■ **What you are asked to do**
Write out the listing exactly as it is given.

======== Exercise materials ========

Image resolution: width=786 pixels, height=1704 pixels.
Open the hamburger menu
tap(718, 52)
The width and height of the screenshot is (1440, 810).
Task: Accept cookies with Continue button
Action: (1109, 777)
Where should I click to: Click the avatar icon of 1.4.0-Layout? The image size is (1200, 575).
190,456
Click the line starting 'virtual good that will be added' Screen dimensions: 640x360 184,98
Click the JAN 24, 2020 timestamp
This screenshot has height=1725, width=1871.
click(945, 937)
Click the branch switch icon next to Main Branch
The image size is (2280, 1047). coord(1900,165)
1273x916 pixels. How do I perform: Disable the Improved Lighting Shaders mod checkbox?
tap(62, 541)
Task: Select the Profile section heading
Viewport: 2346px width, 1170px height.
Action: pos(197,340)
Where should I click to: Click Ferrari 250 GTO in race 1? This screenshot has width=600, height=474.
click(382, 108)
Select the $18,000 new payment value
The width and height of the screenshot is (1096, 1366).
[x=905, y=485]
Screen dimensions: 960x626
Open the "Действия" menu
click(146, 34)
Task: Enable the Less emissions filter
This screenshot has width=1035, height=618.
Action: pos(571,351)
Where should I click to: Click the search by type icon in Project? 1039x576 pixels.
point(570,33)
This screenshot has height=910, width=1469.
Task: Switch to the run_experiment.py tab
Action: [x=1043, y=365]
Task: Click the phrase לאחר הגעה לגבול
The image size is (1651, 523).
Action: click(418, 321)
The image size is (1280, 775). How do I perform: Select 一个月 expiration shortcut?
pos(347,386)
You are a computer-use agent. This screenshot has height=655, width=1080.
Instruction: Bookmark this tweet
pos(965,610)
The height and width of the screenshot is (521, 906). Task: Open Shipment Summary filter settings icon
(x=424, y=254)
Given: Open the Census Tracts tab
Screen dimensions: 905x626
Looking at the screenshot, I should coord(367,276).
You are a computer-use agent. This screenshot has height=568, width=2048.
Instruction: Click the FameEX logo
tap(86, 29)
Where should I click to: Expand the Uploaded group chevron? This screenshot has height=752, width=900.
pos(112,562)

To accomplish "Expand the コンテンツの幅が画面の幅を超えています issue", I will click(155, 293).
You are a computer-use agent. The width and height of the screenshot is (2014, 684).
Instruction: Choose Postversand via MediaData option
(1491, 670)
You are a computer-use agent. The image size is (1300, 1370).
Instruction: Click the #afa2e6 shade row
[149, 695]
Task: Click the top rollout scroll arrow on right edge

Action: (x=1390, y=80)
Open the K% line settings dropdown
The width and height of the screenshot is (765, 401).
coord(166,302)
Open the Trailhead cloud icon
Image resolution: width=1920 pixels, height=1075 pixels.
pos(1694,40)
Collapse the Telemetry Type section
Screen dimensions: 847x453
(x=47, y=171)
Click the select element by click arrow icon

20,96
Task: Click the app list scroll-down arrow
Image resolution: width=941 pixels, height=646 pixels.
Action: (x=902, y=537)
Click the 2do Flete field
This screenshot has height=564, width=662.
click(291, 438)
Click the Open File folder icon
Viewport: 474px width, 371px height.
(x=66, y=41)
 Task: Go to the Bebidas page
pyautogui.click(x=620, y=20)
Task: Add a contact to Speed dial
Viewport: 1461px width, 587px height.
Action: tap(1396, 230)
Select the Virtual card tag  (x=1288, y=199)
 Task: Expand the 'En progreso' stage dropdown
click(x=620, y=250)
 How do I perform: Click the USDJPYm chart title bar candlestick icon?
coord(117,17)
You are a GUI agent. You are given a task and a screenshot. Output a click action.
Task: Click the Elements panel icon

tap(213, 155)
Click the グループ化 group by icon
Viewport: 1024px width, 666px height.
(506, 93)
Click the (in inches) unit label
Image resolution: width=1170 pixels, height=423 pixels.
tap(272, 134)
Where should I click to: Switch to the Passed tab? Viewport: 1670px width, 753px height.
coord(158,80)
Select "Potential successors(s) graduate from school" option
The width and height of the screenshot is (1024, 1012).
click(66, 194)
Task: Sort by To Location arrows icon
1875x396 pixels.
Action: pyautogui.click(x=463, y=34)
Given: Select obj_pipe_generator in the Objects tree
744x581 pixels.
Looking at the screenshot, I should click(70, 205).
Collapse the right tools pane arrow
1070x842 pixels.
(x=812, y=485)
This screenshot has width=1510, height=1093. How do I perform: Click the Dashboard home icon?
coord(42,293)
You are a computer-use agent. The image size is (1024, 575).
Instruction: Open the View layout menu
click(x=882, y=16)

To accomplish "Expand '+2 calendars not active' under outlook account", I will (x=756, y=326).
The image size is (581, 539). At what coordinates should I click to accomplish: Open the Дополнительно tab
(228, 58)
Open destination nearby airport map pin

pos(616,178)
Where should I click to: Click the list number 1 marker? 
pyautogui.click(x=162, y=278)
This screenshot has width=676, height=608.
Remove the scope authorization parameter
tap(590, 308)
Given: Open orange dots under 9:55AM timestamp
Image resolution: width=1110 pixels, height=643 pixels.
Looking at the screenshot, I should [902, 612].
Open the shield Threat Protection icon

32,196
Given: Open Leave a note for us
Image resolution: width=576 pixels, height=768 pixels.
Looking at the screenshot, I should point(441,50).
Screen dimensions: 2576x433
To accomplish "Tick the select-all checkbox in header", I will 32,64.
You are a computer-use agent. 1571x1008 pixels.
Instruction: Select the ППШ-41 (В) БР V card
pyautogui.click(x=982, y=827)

========

■ **Answer section**
Image resolution: width=786 pixels, height=1704 pixels.
Open the hamburger menu
tap(718, 52)
The width and height of the screenshot is (1440, 810).
Task: Accept cookies with Continue button
Action: (1109, 777)
Where should I click to: Click the avatar icon of 1.4.0-Layout? The image size is (1200, 575).
190,456
Click the line starting 'virtual good that will be added' Screen dimensions: 640x360 184,98
Click the JAN 24, 2020 timestamp
This screenshot has height=1725, width=1871.
click(945, 937)
Click the branch switch icon next to Main Branch
The image size is (2280, 1047). coord(1900,165)
1273x916 pixels. How do I perform: Disable the Improved Lighting Shaders mod checkbox?
tap(62, 541)
Task: Select the Profile section heading
Viewport: 2346px width, 1170px height.
Action: pos(197,340)
Where should I click to: Click Ferrari 250 GTO in race 1? This screenshot has width=600, height=474.
click(382, 108)
Select the $18,000 new payment value
The width and height of the screenshot is (1096, 1366).
[x=905, y=485]
Screen dimensions: 960x626
Open the "Действия" menu
click(146, 34)
Task: Enable the Less emissions filter
This screenshot has width=1035, height=618.
Action: pos(571,351)
Where should I click to: Click the search by type icon in Project? 1039x576 pixels.
point(570,33)
This screenshot has height=910, width=1469.
Task: Switch to the run_experiment.py tab
Action: [x=1043, y=365]
Task: Click the phrase לאחר הגעה לגבול
The image size is (1651, 523).
Action: click(418, 321)
The image size is (1280, 775). How do I perform: Select 一个月 expiration shortcut?
pos(347,386)
You are a computer-use agent. This screenshot has height=655, width=1080.
Instruction: Bookmark this tweet
pos(965,610)
The height and width of the screenshot is (521, 906). Task: Open Shipment Summary filter settings icon
(x=424, y=254)
Given: Open the Census Tracts tab
Screen dimensions: 905x626
Looking at the screenshot, I should coord(367,276).
You are a computer-use agent. This screenshot has height=568, width=2048.
Instruction: Click the FameEX logo
tap(86, 29)
Where should I click to: Expand the Uploaded group chevron? This screenshot has height=752, width=900.
pos(112,562)

To accomplish "Expand the コンテンツの幅が画面の幅を超えています issue", I will click(155, 293).
You are a computer-use agent. The width and height of the screenshot is (2014, 684).
Instruction: Choose Postversand via MediaData option
(1491, 670)
You are a computer-use agent. The image size is (1300, 1370).
Instruction: Click the #afa2e6 shade row
[149, 695]
Task: Click the top rollout scroll arrow on right edge

Action: (x=1390, y=80)
Open the K% line settings dropdown
The width and height of the screenshot is (765, 401).
coord(166,302)
Open the Trailhead cloud icon
Image resolution: width=1920 pixels, height=1075 pixels.
pos(1694,40)
Collapse the Telemetry Type section
Screen dimensions: 847x453
(x=47, y=171)
Click the select element by click arrow icon

20,96
Task: Click the app list scroll-down arrow
Image resolution: width=941 pixels, height=646 pixels.
Action: (x=902, y=537)
Click the 2do Flete field
This screenshot has height=564, width=662.
click(291, 438)
Click the Open File folder icon
Viewport: 474px width, 371px height.
(x=66, y=41)
 Task: Go to the Bebidas page
pyautogui.click(x=620, y=20)
Task: Add a contact to Speed dial
Viewport: 1461px width, 587px height.
Action: tap(1396, 230)
Select the Virtual card tag  (x=1288, y=199)
 Task: Expand the 'En progreso' stage dropdown
click(x=620, y=250)
 How do I perform: Click the USDJPYm chart title bar candlestick icon?
coord(117,17)
You are a GUI agent. You are given a task and a screenshot. Output a click action.
Task: Click the Elements panel icon

tap(213, 155)
Click the グループ化 group by icon
Viewport: 1024px width, 666px height.
(506, 93)
Click the (in inches) unit label
Image resolution: width=1170 pixels, height=423 pixels.
tap(272, 134)
Where should I click to: Switch to the Passed tab? Viewport: 1670px width, 753px height.
coord(158,80)
Select "Potential successors(s) graduate from school" option
The width and height of the screenshot is (1024, 1012).
click(66, 194)
Task: Sort by To Location arrows icon
1875x396 pixels.
Action: pyautogui.click(x=463, y=34)
Given: Select obj_pipe_generator in the Objects tree
744x581 pixels.
Looking at the screenshot, I should click(70, 205).
Collapse the right tools pane arrow
1070x842 pixels.
(x=812, y=485)
This screenshot has width=1510, height=1093. How do I perform: Click the Dashboard home icon?
coord(42,293)
You are a computer-use agent. The image size is (1024, 575).
Instruction: Open the View layout menu
click(x=882, y=16)

To accomplish "Expand '+2 calendars not active' under outlook account", I will (x=756, y=326).
The image size is (581, 539). At what coordinates should I click to accomplish: Open the Дополнительно tab
(228, 58)
Open destination nearby airport map pin

pos(616,178)
Where should I click to: Click the list number 1 marker? 
pyautogui.click(x=162, y=278)
This screenshot has width=676, height=608.
Remove the scope authorization parameter
tap(590, 308)
Given: Open orange dots under 9:55AM timestamp
Image resolution: width=1110 pixels, height=643 pixels.
Looking at the screenshot, I should [902, 612].
Open the shield Threat Protection icon

32,196
Given: Open Leave a note for us
Image resolution: width=576 pixels, height=768 pixels.
Looking at the screenshot, I should point(441,50).
Screen dimensions: 2576x433
To accomplish "Tick the select-all checkbox in header", I will 32,64.
You are a computer-use agent. 1571x1008 pixels.
Instruction: Select the ППШ-41 (В) БР V card
pyautogui.click(x=982, y=827)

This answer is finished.